Les systèmes forestiers ont toujours une forme intrinsèque de phases de succession et de variation naturelles, et les perturbations naturelles ou anthropiques n’entraînent donc pas nécessairement une dégradation de la forêt. La dégradation se produit lorsque la production d’un certain bien ou service forestier est bien au-dessous d’une valeur attendue et se trouve en-dehors de la variation naturelle naturellement prévue.

Bien qu’il soit difficile de la définir et de la mesurer, la dégradation des forêts est un problème grave. Elle a des répercussions négatives sur les écosystèmes forestiers et les biens ou services fournis par les forêts; elle est considérée, par exemple, une source significative d’émissions de gaz à effet de serre (GES) liées à la terre. On estime que 27 pour cent des paysages forestiers du monde entier (près de 150 millions d’hectares) étaient dégradés en 2010.    

Il existe souvent une confusion entre la notion de déforestation et la notion de dégradation de la forêt. La déforestation est la perte à long terme de forêt, sans aucune garantie de renouvellement de la forêt à travers des mesures de régénération naturelle ou sylvicoles, qui se traduit par une diminution de la superficie forestière. La dégradation de la forêt n’implique pas une diminution de la superficie forestière mais plutôt une baisse qualitative de l’état de la forêt. La dégradation est souvent à l’origine de la déforestation à pleine échelle de la forêt, cependant, parce que les forêts dégradées sont plus facilement convertibles en terres agricoles. La figure 1 illustre le spectre de la dégradation des forêts ainsi que leur déforestation.

Figure 1. Spectre de la dégradation des forêts, et de leur déforestation

Figure 1. Spectre de la dégradation des forêts, et de leur déforestation

Pourquoi aborder la question de la dégradation des forêts?

Pourquoi aborder la question de la dégradation des forêts?

Les forêts offrent un vaste éventail de services. Elles assurent, entre autres, la protection des sols contre l’érosion, la régulation du régime hydrique, la capture et le stockage du carbone, la production d’oxygène, la fourniture d’eau douce et d’habitats, la réduction des risques d’incendie (dans les tropiques), et la production de produits forestiers ligneux et non-ligneux. La dégradation des forêts, donc, a des répercussions négatives sur les millions de personnes qui tirent des avantages des services forestiers à l’échelle régionale ou mondiale. Plus particulièrement, en ce qui concerne les propriétaires forestiers et les aménagistes, la dégradation des forêts constitue une menace directe pour leurs moyens d’existences car elle réduit la productivité et la rentabilité des forêts, et qu’elle montre clairement l’existence de pratiques non durables dans les forêts qu’ils contrôlent.

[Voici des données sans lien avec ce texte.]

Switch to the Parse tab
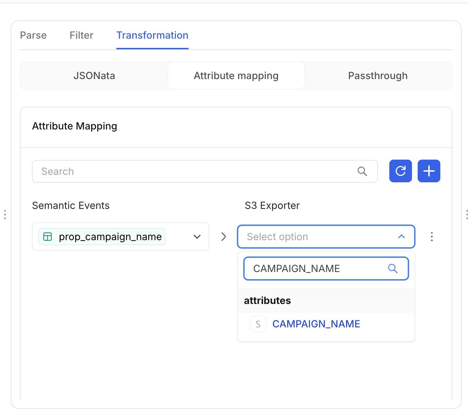 [33, 35]
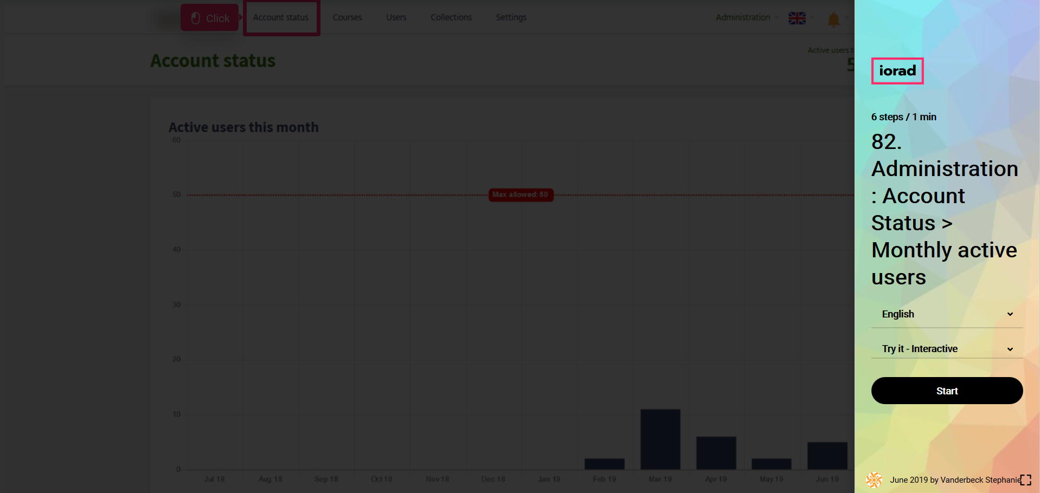The width and height of the screenshot is (1040, 493).
Task: Open the Try it - Interactive dropdown
Action: click(x=946, y=349)
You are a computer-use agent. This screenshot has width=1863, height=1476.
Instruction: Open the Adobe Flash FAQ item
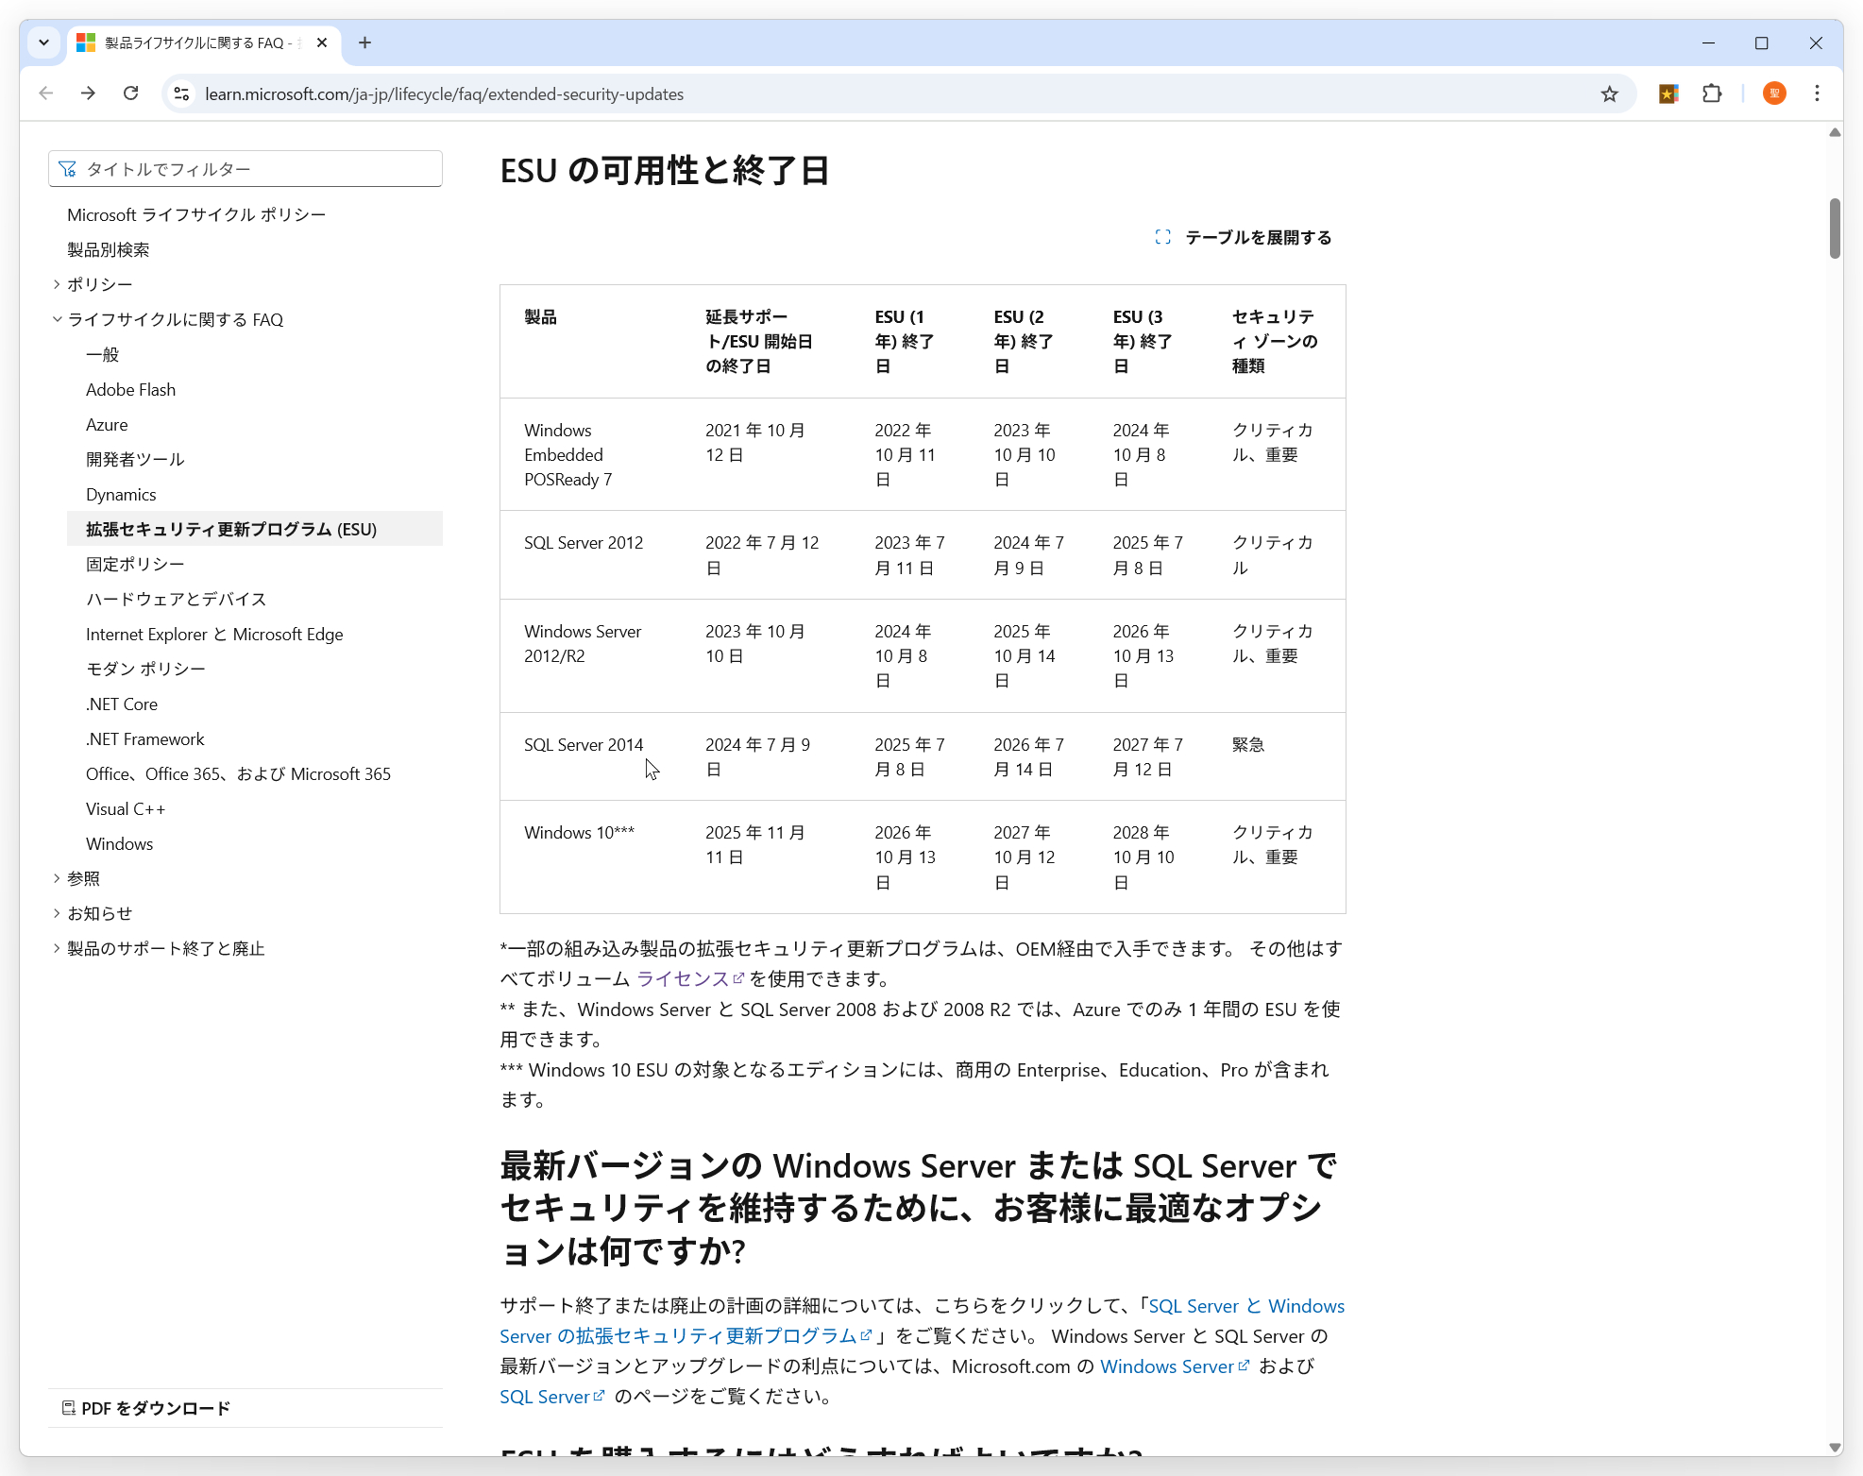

On estime que plus de 200 millions d’hectares de terres forestières déboisées et dégradées dans le monde se prêteraient à une remise en état . En soumettant les zones dégradées à une gestion durable, on pourrait inverser la tendance à la dégradation, aider les paysages forestiers à se régénérer et restaurer les biens et services forestiers qui y sont associés. Cela permettrait non seulement de reconstituer la capacité productive et la diversité des ressources forestières et terrestres mais aussi d’en tirer des avantages économiques, sociaux et environnementaux, y compris en matière d’atténuation du changement climatique et d’adaptation à ses effets.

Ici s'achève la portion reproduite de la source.